Weight is gained by taking in more calories than the body requires to meet its energy needs, and weight is lost when the body takes in fewer calories than it requires. The only way to lose 10 pounds is to consume fewer calories than what your body needs. While you cannot spot reduce the body fat located in the stomach area, you can perform resistance exercises to target your abdominal muscles and tighten them up so that when enough overall body fat is lost a tight tummy is revealed.
Instructions
Diet and Aerobic Exercise
- 1
Use one of the "Calorie Calculators" offered in the Resources to calculate your body's estimated daily caloric needs based on your age, height, weight, gender and current activity level. This number represents the estimated number of calories required each day to maintain your current body weight.
2Subtract 250 from your daily caloric intake need (calculated in Step 1), then subtract your original daily caloric intake need by 500. These two numbers represent the range of calories you should consume each day. One pound of body fat is the equivalent of 3,500 calories. Therefore, reducing your caloric intake by 250 to 500 calories per day puts you on track to lose 1 to 2 pounds of body fat per week.
3Keep track of all the calories you take in from all foods and drinks in order to meet your target calorie range. Do not skip meals to meet your target calorie range. This only depresses your metabolism. Instead, according to the "Weight Loss Tip for Athletes" publication offered on the University of Arizona website, you should: eat smaller food portions; eat slowly in order to feel full sooner; drink plenty of water to prevent dehydration and choose lower calorie foods from each Food Group.

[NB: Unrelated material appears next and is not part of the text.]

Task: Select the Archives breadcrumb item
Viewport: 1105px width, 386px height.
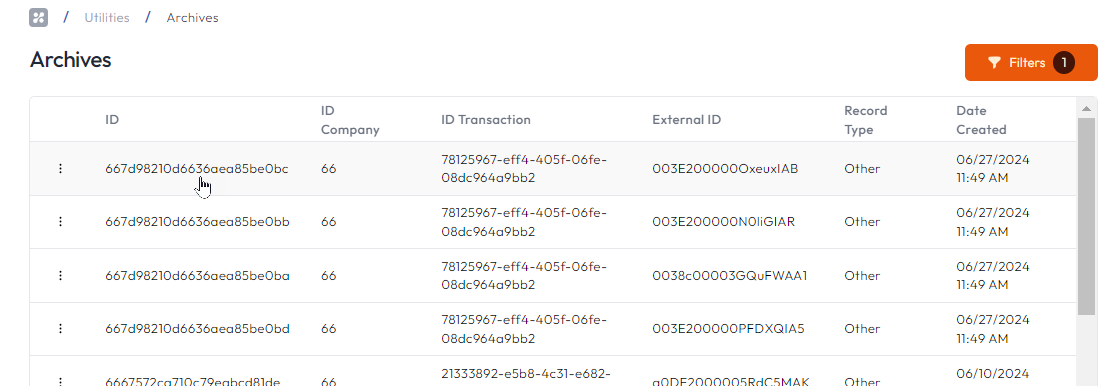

4Engage in 30 to 60 minutes of moderate to intense aerobic exercise each day with the goal of burning at least 250 calories each day from the workout. The number of calories burn in an activity depends upon your body weight.
Exercises to Tighten Abdominal Muscles
- 5
Place a mat on the floor.
6Lie flat on the mat on your back with your knees bent, feet on the floor, and your arms at your side. Contract your abdominal muscles as you lift your pelvis up and your shoulders off the mat. Bring your knees into your chest. Hold for a count of two. Slowly return to starting position and repeat. Perform four sets with a minimum of eight reps in each set. This exercise is called the "bent knee abdominal hip raise."
7Lie flat on the mat on your back with your legs straight and your arms outstretched strait up overhead. Contract your abdominal muscles as you raise your legs, shoulders and arms off the floor to meet in a jackknife position. Hold for a count of two. Slowly return to starting position and repeat. Perform four sets with a minimum of eight reps in each set. This exercise is called the "fingers to toes abdominal crunch."